Replace the DataLoader’s SQL logic for the brand new column. A DataLoader is answerable for selling the info from the staging space to the manufacturing desk.

class DataLoader::ShopsTable < DataLoader::Base
  class << self
    def load
      RedshiftClient.conn.exec <<~SQL
        CREATE TABLE staging.shops_new (LIKE staging.retailers);
      SQL
 
      RedshiftClient.conn.exec <<~SQL
        /*
          We transfer the info to a brand new desk as a result of in staging.retailers
          the Kafka shopper will proceed add new rows
        */
        ALTER TABLE staging.shops_new APPEND FROM staging.retailers;
      SQL
 
      RedshiftClient.conn.exec <<~SQL
        BEGIN;
          /*
            SQL to deal with
              * knowledge deduplications and so forth
              * extra transformations
              * all the required operations so as to apply the info modeling we'd like for this desk
          */
 
          INSERT INTO manufacturing.retailers (
            id,
            title,
            state,
            new_column, /* --> this one is the brand new column <-- */
            dw_start_date,
            dw_end_date,
            dw_current,
            dw_md_changed_at,
            dw_md_operation,
            dw_md_missing_data
          )
          SELECT
            id,
            title,
            state,
            new_column, /* --> this one is the brand new column <-- */
            /*
              right here is the logic to use the info modeling (kind 1,2,3,4...7)
            */
          FROM
            staging.shops_new
          ;
 
          DROP TABLE staging.shops_new;
        END TRANSACTION;
      SQL
    finish
  finish
finish

Switch the info that has been loaded within the meantime from the dw_md_missing_data SUPER column to the newly added column after which clear up. On this step, we simply must run an information migration like the next:

BEGIN;
 
  /*
    Switch the info from the `dw_md_missing_data` to the corresponding column
  */
  UPDATE manufacturing.retailers
  SET new_column = dw_md_missing_data.new_column::varchar(255)
  WHERE dw_md_missing_data.new_column IS NOT NULL;
 
  /*
    Clear up dw_md_missing_data column
  */
  UPDATE manufacturing.retailers
  SET dw_md_missing_data = NULL
  WHERE dw_md_missing_data IS NOT NULL;
 
END TRANSACTION;

To carry out the previous operations, we guarantee that nobody else performs modifications to the manufacturing.retailers desk as a result of we would like no new knowledge to be added to the dw_md_missing_data column.

Conclusion

The answer mentioned on this submit enabled Skroutz to handle schema evolution in operational databases whereas seamlessly updating the info warehouse. This alleviated the necessity for fixed improvement crew coordination and eliminated dangers of knowledge loss throughout releases, in the end fostering innovation relatively than stifling it.
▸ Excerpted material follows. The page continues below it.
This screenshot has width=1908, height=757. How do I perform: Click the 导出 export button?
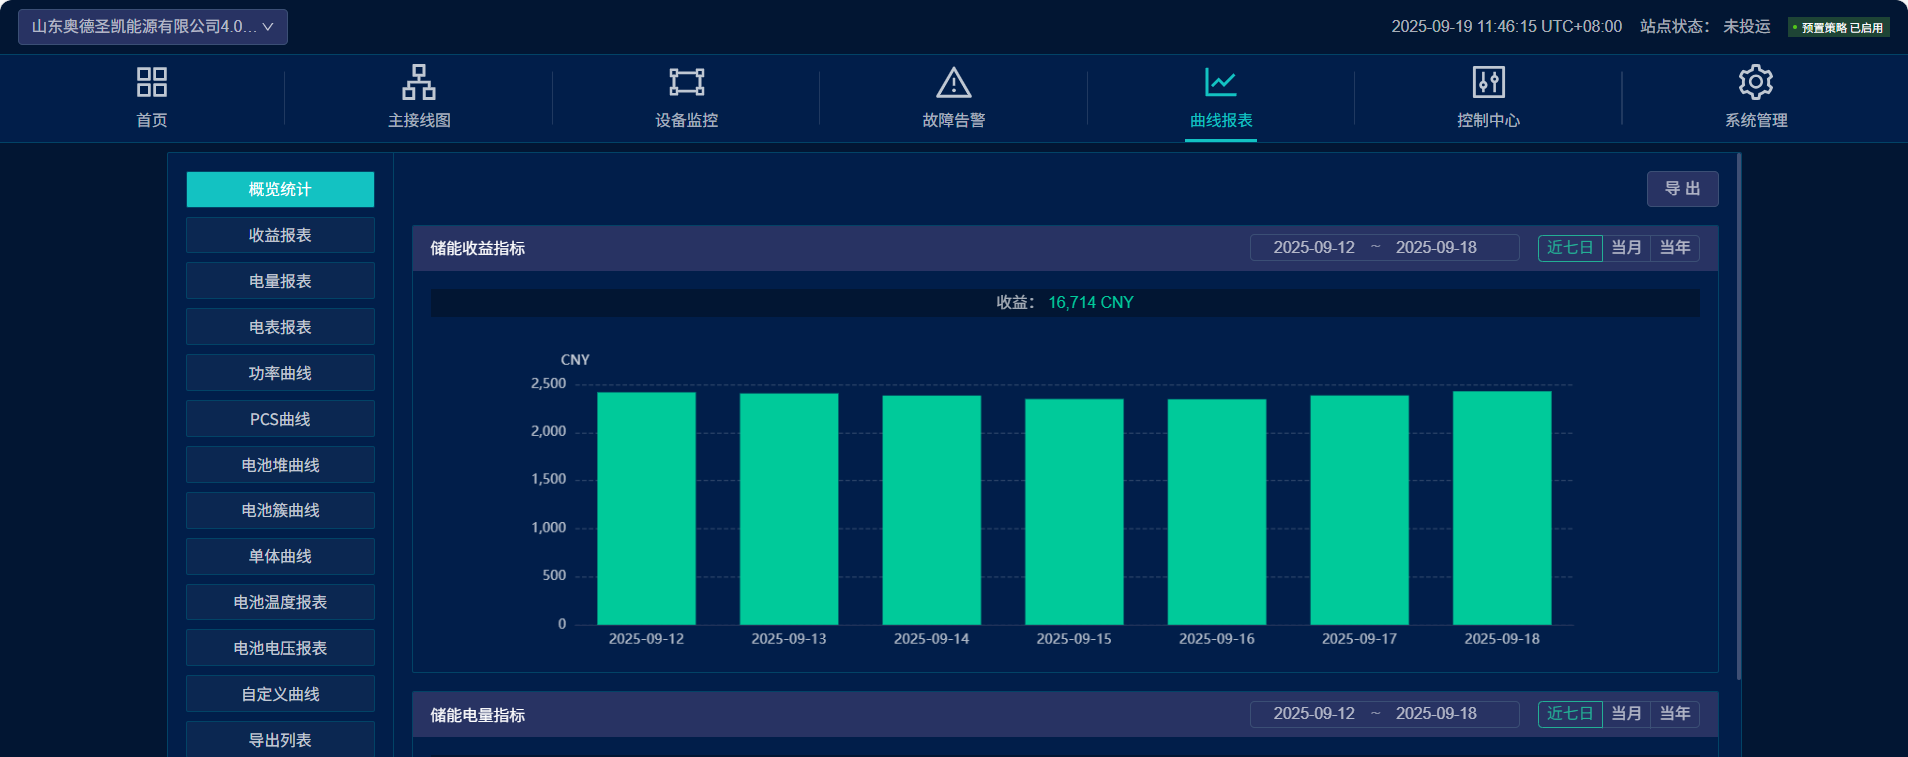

Because the migration of Skroutz to the AWS Cloud approaches, discussions are underway on how the present structure might be tailored to align extra carefully with AWS-centered rules. To that finish, one of many modifications being thought of is Amazon Redshift streaming ingestion from Amazon Managed Streaming for Apache Kafka (Amazon MSK) or open supply Kafka, which can make it potential for Skroutz to course of massive volumes of streaming knowledge from a number of sources with low latency and excessive throughput to derive insights in seconds.

When you face related challenges, focus on with an AWS consultant and work backward out of your use case to supply probably the most appropriate resolution.

In regards to the authors

Konstantina Mavrodimitraki is a Senior Options Architect at Amazon Net Providers, the place she assists clients in designing scalable, strong, and safe methods in international markets. With deep experience in knowledge technique, knowledge warehousing, and massive knowledge methods, she helps organizations remodel their knowledge landscapes. A passionate technologist and other people individual, Konstantina loves exploring rising applied sciences and helps the native tech communities. Moreover, she enjoys studying books and enjoying together with her canine.

Kostas Diamantis is the Head of the Information Warehouse at Skroutz firm. With a background in software program engineering, he transitioned into knowledge engineering, utilizing his technical experience to construct scalable knowledge options. Enthusiastic about data-driven decision-making, he focuses on optimizing knowledge pipelines, enhancing analytics capabilities, and driving enterprise insights.

How Skroutz handles real-time schema evolution in Amazon Redshift with Debezium

Resolution overview

Actual-time workflow

Monitoring mechanism

Handbook remediation steps

Conclusion

In regards to the authors

Underdog buys Aristotle change licenses to launch US sports activities prediction market

Is the Pentagon allowed to surveil People with AI?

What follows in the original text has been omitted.